Food waste falls 15 percent in the Netherlands

Wasting food
A pile of 'garbage' food. ()

The average Netherlands resident tossed about 41 kilograms of food into trash bins last year, which translates to a 15% decrease in food waste from 2010. That year people still threw away 48 kilos of food, according to research commissioned by the Economic Affairs and Infrastructure & Environment ministries in the Netherlands. 

Bread is the most wasted food item at more than nine kilos per person per year. In total, about 700 million kilos of edible food is wasted, constituting 145 Euros per person per year. Also, other data suggested 57 liters of liquids (mostly coffee and tea) was washed down the drain per person in 2016. 

Interestingly, people in the Netherlands think they only throw out about 21 kilos a year - only half of the actual amount of food wasted yearly, the Volkskrant notes. End consumers appear to be the group who waste the most food annually. They represent about 30% of total food waste. Other areas prone to significant food waste are agriculture, food processing and storage firms, hospitality businesses and grocery stores.

Environmental research agency Milieu Centraal and food advocacy group Voedingscentrum are moderately positive about the seven kilo drop in waste. It is "Too little to speak of a significant decrease", a Milieu Centraal spokesperson tells the NRC.
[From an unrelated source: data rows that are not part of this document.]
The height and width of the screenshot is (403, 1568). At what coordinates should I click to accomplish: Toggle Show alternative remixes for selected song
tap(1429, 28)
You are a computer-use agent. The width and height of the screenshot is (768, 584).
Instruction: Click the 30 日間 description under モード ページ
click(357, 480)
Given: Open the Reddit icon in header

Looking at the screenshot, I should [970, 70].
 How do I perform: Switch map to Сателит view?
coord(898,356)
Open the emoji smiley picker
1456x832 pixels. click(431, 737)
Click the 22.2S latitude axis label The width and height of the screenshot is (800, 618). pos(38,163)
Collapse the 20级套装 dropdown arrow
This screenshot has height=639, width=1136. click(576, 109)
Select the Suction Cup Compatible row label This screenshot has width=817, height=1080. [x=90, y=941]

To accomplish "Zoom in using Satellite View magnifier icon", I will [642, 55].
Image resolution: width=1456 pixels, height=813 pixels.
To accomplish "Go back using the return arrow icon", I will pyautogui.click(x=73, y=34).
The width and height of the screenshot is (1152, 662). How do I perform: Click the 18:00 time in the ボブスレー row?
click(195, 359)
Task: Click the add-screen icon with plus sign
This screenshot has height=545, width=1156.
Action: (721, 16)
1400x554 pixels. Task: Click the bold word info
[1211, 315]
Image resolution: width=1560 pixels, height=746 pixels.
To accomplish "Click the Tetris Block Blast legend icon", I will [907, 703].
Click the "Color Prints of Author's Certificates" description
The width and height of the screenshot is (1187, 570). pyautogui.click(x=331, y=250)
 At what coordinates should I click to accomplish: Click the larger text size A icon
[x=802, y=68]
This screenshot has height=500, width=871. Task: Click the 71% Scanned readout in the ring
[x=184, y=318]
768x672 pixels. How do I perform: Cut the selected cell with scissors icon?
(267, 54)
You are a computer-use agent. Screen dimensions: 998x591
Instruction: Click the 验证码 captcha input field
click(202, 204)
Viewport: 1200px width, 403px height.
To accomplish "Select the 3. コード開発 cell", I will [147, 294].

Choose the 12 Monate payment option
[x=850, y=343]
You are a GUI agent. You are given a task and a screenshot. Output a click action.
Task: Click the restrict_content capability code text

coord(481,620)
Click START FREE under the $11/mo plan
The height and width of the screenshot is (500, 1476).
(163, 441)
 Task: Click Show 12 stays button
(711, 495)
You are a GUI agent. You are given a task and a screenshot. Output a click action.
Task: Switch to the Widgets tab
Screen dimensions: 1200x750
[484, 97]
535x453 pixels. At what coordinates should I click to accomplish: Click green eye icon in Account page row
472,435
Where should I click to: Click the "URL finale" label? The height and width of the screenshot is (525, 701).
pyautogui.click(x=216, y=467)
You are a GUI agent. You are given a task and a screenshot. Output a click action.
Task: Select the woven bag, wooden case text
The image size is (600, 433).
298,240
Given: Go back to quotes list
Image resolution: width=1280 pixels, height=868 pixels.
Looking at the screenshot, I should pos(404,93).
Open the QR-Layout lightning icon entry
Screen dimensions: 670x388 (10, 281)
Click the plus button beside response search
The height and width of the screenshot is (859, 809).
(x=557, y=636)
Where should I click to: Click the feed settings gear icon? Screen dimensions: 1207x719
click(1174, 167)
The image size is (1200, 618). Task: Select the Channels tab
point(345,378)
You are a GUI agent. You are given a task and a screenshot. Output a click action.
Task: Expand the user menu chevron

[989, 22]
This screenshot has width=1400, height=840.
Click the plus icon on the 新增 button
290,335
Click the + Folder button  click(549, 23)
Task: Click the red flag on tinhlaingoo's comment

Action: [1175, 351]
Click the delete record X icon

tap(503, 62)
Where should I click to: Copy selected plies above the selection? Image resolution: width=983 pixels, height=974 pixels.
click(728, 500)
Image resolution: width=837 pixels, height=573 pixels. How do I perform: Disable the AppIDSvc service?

Although food waste in the Netherlands is decreasing, Economic Affairs Secretary Martijn van Dam says he is not satisfied yet. "We have to tackle waste together: the government, businesses and consumers." He has been continuously vocal about getting rid of certain expiry dates on the packaging of food items which are still edible far beyond the deadline indicated. Recent research has shown that waste of provisions such as rice, pasta and coffee would decrease by 12 percent if expiration dates were omitted.

Van Dam sent the reports to the Tweede Kamer, the lower house of Dutch Parliament, on Tuesday.